Po-Ling Loh (University of Cambridge)
12 April 2024 @ 12:00 - 13:00
- Past event
Differentially private M-estimation via noisy optimization
Abstract. We present a noisy composite gradient descent algorithm for differentially private statistical estimation in high dimensions. We begin by providing general rates of convergence for the parameter error of successive iterates under assumptions of local restricted strong convexity and local restricted smoothness. Our analysis is local, in that it ensures a linear rate of convergence when the initial iterate lies within a constant-radius region of the true parameter. At each iterate, multivariate Gaussian noise is added to the gradient in order to guarantee that the output satisfies Gaussian differential privacy. We then derive consequences of our theory for linear regression and mean estimation.
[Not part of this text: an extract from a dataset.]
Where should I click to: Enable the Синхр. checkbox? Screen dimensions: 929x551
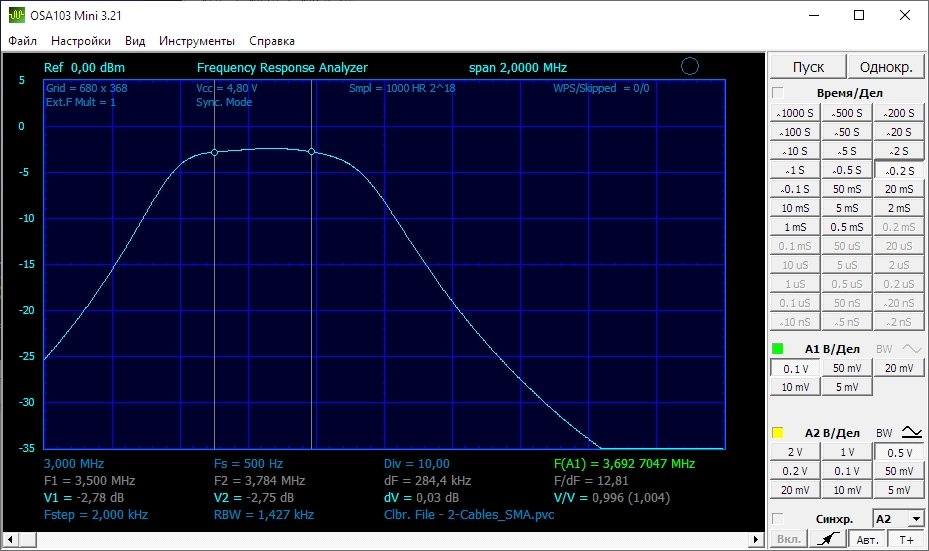[x=778, y=519]
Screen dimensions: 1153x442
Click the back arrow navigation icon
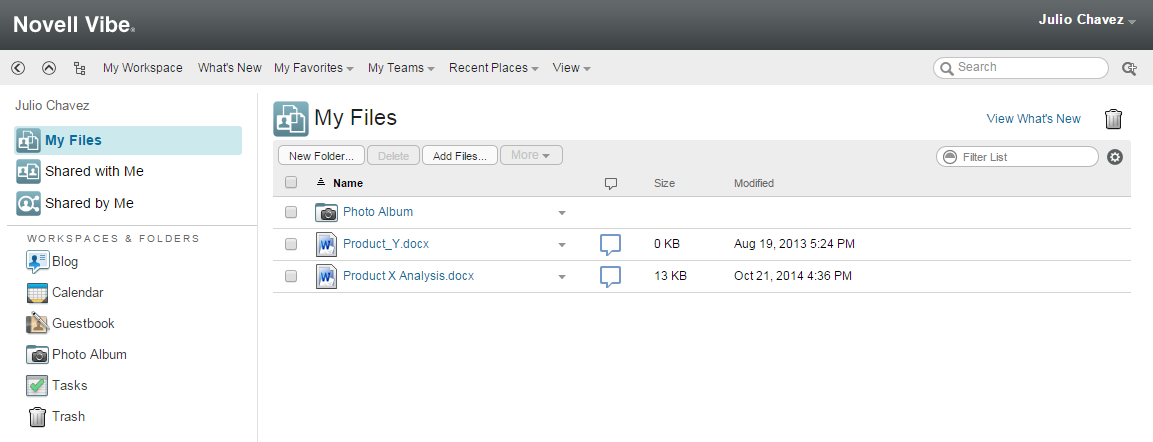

Motivated by M-estimators used in robust statistics, we study loss functions which downweight the contribution of individual data points in such a way that the sensitivity of function gradients is guaranteed to be bounded, even without the usual assumption that our data lie in a bounded domain. We prove that the objective functions thus obtained indeed satisfy the restricted convexity and restricted smoothness conditions required for our general theory. We then show how the private estimators obtained by noisy composite gradient descent may be used to obtain differentially private confidence intervals for regression coefficients, by leveraging work in Lasso debiasing proposed in high-dimensional statistics. We complement our theoretical results with simulations that illustrate the favorable finite-sample performance of our methods.